Reputation: 157
Need to create a new column that concatenate multiple columns based on the value of each column. For example, input:
s1 s2 s3
1 0 0
1 1 0
0 1 2
Output:
s1 s2 s3 col
1 0 0 s1
1 1 0 s1, s2
0 1 2 s2, s3
Basically I need to output a column name when the value is >0, and only output it once even if the number is more than 1.

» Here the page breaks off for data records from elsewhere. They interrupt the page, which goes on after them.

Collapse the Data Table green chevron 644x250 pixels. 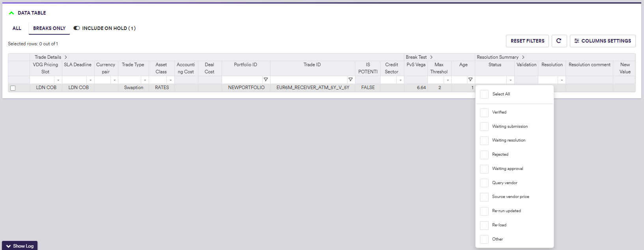click(x=11, y=13)
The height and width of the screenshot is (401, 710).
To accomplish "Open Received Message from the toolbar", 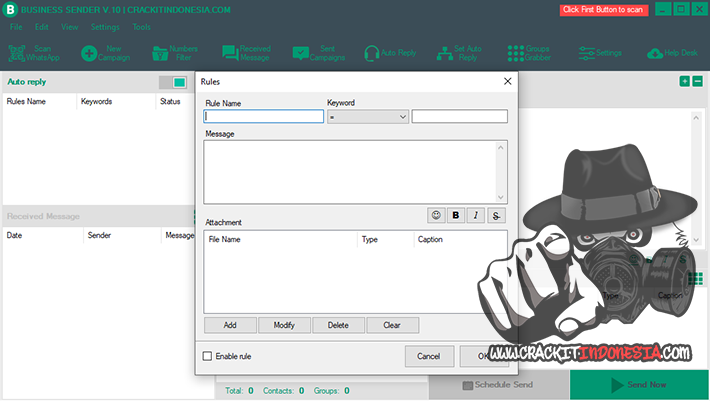I will click(x=231, y=53).
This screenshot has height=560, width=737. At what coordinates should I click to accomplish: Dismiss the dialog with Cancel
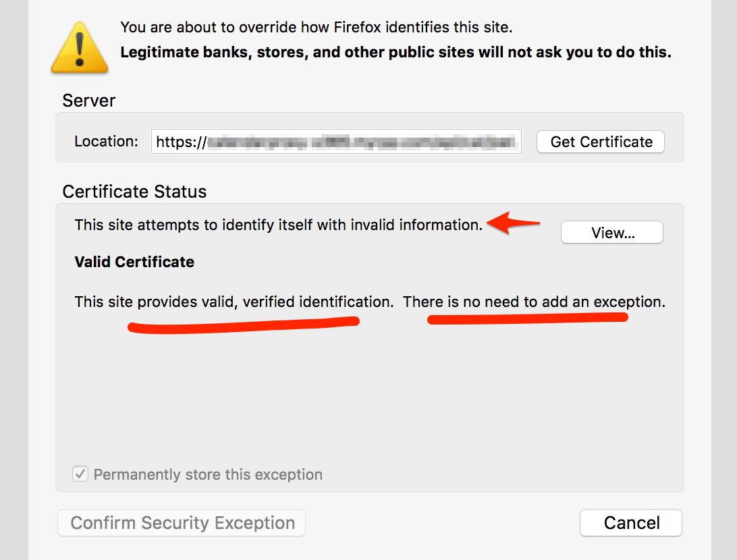tap(631, 523)
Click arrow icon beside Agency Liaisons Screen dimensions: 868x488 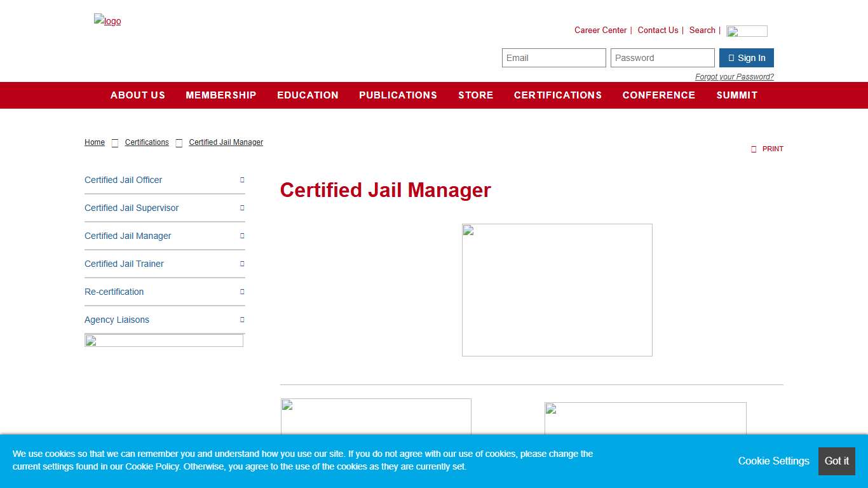(242, 320)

The code I used but didn't work:
df['col'] = 's1' * min(df['s1'], 1) + ', ' + 's2' * min(df['s2'], 1) + ', ' + 's3' * min(df['s3'], 1)
Upvotes: 1
Views: 215
Reputation: 863801
Create mask for compare values greater like 0
by DataFrame.gt
and then use DataFrame.dot
with columns names for matrix multiplication:
cols = ["s1", "s2", "s3"]
df['col'] = df[cols].gt(0).dot(df.columns + ',').str[:-1]
print (df)
s1 s2 s3 col
0 1 0 0 s1
1 1 1 0 s1,s2
2 0 1 2 s2,s3
Upvotes: 5
Reputation: 175
It can be done with a df.apply
and a lambda
function as follows
df["col"] = df.apply(lambda row: ",".join(row[row>0].keys().tolist()), axis=1)
you can also pass specific column names when you have to apply this operation to only a specific columns
df["col2"] = df[["s1", "s2", "s3"]].apply(lambda row: ",".join(row[row>0].keys().tolist()), axis=1)
Upvotes: 0